Responsible AI for nonprofits
Where to start with AI without putting donor data at risk
The direct answer
Start with one task a person reviews. Send the AI tool only the fields that task needs, never the whole donor database. Use an AI vendor under business terms that keep your inputs out of model training. Put a written AI use policy in place that your board can adopt. Keep your donor database of record exactly where it is.
Five safeguards we build into every engagement
- One task a person reviews. We start with a single recurring job, such as a drafted acknowledgment or a funder report, and a person on your team reviews every output before it lands anywhere.
- Only the fields that task needs. A draft gets the few fields it requires. Never the whole database, and never a record you have marked confidential.
- Business terms that keep your inputs out of training. Drafting runs on Claude under business terms that keep your inputs out of model training, on an account in your organization's name at the vendor's published rate.
- A written AI use policy. Every engagement includes a policy your board can adopt: scope, approved uses, data rules, the vendor, who reviews, and how to report a concern. Read the policy.
- Insurance and confidentiality. LUR Growth carries technology errors and omissions insurance through The Hartford, and a certificate of insurance is available to your board on request. Everyone who touches your data signs your confidentiality agreement first.
Your data stays yours
We build in accounts you own, on tools you already pay for, such as Google Workspace, Microsoft 365, GoHighLevel, Baserow, and n8n. Your database of record stays in place. When we leave, you keep the admin rights, the documentation, and the workflows.
Why Latoya
Latoya Robinson has 20-plus years in the nonprofit sector, 15 of them as a nonprofit executive director, and she is still in the seat. She answers to a board and to donors herself, so she builds AI the way an executive director needs it: careful with people's information, reviewed by a person, and explainable to a board.
Where to start
Capacity Diagnostic, $2,400, 2 to 3 weeks. We find the first task worth handing to AI, check what data it would touch, and give your board a clear, board-ready read of the risk and the first safe step. The fee credits in full toward a build.

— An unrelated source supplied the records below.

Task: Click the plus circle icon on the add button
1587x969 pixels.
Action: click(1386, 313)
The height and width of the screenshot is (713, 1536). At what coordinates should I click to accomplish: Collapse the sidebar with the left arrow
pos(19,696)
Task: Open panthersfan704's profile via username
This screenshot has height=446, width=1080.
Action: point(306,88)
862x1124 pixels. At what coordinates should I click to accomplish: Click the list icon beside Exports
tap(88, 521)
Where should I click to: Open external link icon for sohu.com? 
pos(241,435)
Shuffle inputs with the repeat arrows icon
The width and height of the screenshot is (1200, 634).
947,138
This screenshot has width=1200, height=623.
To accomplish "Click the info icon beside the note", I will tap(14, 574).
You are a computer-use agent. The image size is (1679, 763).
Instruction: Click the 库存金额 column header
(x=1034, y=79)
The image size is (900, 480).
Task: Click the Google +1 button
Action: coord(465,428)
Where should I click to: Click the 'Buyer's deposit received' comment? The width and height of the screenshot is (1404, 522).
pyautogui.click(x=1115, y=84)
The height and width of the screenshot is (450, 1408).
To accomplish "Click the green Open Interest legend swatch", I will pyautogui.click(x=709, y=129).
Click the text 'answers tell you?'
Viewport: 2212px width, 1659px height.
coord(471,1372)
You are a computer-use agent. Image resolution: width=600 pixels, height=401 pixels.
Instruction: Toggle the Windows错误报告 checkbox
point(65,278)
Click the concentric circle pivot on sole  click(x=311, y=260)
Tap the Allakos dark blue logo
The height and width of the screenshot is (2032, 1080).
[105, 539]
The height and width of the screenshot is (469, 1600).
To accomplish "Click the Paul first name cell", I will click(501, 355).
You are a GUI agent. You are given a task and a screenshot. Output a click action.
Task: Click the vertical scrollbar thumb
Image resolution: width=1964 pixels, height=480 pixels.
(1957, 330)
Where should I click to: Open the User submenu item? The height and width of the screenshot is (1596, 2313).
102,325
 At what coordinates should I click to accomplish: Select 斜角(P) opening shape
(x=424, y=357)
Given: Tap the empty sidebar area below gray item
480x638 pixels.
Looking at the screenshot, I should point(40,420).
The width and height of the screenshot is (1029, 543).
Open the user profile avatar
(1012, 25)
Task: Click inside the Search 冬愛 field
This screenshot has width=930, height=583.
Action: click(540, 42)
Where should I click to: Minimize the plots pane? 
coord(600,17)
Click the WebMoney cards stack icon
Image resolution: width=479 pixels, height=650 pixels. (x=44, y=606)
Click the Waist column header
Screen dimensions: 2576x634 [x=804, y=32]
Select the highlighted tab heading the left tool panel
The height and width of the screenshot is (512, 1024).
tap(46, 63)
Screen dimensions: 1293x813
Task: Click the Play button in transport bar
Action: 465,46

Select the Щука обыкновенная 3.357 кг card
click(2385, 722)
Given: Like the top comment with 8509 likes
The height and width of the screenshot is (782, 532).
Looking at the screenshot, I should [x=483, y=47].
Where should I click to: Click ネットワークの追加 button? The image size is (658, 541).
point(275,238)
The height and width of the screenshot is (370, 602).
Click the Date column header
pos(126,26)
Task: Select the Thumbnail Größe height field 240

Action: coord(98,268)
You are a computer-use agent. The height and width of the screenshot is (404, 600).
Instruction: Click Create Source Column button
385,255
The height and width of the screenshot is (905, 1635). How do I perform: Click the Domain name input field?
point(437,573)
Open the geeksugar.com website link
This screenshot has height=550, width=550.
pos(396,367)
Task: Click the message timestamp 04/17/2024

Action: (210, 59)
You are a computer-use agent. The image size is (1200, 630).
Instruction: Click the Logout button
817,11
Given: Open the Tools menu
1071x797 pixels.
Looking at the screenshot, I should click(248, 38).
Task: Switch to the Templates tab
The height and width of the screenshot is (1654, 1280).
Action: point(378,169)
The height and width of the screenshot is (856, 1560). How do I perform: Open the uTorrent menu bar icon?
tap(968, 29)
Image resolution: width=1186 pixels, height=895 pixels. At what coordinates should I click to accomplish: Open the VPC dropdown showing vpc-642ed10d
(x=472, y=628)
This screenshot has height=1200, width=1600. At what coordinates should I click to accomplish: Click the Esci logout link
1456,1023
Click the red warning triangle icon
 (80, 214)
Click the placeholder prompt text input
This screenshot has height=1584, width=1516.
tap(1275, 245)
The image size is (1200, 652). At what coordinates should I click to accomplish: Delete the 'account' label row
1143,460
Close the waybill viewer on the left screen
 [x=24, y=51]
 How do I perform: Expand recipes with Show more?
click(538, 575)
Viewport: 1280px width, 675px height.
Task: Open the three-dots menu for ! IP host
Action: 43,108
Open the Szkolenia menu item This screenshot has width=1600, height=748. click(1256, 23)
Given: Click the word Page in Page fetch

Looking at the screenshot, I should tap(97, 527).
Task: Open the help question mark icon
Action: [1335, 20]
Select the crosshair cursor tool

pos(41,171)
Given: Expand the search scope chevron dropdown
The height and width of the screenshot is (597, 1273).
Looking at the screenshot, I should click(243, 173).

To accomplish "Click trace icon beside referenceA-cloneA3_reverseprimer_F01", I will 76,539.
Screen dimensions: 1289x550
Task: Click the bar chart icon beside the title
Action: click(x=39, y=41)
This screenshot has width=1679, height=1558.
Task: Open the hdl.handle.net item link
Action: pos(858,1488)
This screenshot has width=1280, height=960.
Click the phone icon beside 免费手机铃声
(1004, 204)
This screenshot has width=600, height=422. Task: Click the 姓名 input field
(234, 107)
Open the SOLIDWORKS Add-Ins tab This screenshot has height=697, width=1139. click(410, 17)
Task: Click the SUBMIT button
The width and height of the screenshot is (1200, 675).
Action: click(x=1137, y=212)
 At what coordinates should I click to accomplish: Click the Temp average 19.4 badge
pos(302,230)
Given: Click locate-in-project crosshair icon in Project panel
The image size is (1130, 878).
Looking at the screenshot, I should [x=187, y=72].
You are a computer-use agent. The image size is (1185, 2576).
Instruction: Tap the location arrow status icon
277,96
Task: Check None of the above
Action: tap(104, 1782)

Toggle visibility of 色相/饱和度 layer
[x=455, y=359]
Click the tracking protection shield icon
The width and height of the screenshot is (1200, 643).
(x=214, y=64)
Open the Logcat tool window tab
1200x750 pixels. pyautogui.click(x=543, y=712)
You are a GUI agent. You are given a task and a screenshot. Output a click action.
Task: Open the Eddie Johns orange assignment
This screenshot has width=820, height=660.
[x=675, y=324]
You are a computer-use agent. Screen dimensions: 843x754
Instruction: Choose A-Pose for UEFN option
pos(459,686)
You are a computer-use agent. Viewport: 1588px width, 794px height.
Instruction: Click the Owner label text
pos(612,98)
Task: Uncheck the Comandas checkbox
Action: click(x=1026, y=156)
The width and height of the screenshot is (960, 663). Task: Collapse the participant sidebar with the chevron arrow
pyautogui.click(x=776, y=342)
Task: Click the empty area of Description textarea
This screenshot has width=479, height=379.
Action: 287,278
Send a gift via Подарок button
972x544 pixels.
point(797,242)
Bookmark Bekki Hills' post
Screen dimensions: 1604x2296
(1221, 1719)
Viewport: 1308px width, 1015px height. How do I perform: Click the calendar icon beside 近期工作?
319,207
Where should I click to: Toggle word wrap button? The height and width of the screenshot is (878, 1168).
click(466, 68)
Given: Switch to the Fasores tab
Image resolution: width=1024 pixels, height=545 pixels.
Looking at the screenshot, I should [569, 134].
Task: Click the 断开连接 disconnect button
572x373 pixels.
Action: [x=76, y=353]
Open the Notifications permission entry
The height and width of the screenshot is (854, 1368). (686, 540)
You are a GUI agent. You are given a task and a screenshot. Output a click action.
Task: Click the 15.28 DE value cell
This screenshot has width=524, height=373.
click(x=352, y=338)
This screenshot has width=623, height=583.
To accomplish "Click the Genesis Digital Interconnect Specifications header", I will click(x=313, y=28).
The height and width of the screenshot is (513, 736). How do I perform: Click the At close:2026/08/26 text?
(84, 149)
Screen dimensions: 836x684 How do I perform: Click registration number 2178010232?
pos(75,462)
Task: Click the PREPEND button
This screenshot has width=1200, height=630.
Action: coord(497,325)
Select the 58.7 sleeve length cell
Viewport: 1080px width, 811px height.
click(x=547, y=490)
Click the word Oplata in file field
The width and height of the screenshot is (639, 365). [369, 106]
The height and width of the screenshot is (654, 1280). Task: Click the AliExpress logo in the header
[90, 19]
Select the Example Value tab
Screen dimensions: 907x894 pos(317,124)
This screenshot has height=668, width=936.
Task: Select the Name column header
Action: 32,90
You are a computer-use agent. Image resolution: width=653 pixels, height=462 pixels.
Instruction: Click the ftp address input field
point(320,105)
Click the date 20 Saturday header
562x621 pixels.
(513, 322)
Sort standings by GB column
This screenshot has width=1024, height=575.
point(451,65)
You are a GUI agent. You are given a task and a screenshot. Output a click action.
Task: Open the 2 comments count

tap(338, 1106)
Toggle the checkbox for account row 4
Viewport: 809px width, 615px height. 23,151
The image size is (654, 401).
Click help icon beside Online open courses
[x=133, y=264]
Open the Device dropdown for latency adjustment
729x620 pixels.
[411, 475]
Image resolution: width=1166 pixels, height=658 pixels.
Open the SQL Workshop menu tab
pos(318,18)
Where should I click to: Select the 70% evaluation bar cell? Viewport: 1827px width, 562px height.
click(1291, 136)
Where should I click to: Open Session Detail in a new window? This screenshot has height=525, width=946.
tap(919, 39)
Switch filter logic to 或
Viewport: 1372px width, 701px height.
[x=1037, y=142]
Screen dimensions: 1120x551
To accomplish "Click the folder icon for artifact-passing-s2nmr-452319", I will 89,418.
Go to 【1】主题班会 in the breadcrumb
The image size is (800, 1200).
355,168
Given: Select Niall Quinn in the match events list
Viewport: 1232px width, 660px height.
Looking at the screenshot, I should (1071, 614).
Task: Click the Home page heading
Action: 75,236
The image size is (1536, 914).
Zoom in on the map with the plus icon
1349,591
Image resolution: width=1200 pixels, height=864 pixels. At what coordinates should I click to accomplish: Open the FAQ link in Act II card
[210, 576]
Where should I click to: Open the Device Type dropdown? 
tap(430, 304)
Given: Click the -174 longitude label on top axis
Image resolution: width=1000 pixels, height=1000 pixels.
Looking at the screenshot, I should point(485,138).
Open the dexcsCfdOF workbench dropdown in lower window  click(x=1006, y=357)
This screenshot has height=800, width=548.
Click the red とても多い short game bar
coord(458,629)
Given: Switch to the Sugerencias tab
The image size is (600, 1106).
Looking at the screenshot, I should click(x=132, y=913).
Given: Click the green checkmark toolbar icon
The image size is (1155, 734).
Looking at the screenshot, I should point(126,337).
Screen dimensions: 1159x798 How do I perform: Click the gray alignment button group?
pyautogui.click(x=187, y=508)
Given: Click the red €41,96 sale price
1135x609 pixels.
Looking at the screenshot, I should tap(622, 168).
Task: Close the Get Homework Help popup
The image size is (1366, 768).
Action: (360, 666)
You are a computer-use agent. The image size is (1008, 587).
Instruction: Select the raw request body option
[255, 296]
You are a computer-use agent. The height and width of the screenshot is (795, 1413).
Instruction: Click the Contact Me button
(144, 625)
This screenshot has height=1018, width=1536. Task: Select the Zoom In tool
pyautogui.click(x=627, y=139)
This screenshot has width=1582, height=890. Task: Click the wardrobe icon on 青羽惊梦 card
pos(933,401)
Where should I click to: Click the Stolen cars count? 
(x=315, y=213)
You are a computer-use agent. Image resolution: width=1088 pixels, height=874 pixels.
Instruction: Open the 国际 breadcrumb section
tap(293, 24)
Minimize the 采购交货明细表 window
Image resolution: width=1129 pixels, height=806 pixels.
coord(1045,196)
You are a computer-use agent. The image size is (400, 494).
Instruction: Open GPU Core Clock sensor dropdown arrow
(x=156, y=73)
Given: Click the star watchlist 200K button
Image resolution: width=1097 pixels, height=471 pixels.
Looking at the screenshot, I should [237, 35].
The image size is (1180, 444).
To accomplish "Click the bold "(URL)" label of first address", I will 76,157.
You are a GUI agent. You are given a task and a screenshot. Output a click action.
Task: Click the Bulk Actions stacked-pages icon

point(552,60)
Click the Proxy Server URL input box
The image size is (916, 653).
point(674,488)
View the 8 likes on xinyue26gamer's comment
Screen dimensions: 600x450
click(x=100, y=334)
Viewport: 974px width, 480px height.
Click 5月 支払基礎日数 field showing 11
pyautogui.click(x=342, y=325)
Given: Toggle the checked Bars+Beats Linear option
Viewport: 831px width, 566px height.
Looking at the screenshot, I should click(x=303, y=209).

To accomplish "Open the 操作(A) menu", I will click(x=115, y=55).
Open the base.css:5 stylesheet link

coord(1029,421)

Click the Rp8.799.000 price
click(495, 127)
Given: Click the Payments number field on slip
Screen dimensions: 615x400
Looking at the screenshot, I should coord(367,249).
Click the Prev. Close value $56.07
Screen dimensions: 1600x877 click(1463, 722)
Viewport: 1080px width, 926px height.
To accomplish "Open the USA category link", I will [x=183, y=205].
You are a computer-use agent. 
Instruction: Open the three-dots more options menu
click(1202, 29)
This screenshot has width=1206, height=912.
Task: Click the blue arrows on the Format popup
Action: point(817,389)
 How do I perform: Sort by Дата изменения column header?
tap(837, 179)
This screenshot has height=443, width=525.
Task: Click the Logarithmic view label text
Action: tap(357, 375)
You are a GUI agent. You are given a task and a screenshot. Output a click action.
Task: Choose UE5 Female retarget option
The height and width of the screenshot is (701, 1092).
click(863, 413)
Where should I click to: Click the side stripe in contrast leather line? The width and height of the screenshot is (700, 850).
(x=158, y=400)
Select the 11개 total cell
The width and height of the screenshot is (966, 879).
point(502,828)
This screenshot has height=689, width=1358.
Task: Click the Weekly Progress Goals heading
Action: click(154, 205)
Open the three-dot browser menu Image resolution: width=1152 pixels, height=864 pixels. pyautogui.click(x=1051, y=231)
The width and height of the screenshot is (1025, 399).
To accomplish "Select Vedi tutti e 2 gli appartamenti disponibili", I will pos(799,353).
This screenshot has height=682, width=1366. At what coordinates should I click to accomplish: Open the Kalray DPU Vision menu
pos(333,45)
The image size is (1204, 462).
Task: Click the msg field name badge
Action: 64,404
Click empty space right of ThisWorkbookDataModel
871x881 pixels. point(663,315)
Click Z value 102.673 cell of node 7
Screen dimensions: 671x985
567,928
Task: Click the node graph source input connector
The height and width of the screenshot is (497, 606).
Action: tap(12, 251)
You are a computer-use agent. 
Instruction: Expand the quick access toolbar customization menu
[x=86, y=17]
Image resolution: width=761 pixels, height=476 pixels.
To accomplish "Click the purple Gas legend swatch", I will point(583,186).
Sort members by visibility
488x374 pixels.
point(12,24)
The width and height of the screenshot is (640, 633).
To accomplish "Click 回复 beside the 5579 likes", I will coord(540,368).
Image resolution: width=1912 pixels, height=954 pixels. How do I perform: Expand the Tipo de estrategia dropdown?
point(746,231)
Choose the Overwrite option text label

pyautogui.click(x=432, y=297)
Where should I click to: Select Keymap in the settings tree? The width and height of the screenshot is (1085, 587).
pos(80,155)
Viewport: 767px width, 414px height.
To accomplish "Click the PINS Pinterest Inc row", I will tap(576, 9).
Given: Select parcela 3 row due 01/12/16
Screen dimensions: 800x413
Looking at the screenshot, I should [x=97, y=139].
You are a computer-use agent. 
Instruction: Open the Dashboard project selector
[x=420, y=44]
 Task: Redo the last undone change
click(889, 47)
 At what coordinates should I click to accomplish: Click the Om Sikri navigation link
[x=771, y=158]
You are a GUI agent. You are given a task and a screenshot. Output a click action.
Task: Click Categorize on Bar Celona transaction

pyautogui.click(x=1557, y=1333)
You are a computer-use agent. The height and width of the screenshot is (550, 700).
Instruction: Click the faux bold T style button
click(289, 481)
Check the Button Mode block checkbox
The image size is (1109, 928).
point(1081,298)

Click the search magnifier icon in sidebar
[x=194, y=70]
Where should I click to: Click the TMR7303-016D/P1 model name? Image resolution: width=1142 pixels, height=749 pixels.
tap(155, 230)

Start with the Capacity Diagnostic · See AI consulting for nonprofits · Nonprofit AI governance
Questions leaders ask
Clear answers before the first call.
Is it safe to put donor data into ChatGPT or Claude?
Not as a first step, and never the whole database. Use a business account whose terms keep inputs out of model training, send only the fields one task needs, and have a person review every output.
What should a nonprofit do with AI first?
One repetitive task a person can easily check, such as drafting a recurring report section or a donor acknowledgment for review. Not decisions that need deep judgment or sensitive context.
Do we need an AI policy before we start?
Yes. A short written policy your board adopts sets the scope, approved uses, data rules, and who reviews. LUR Growth includes one in every engagement.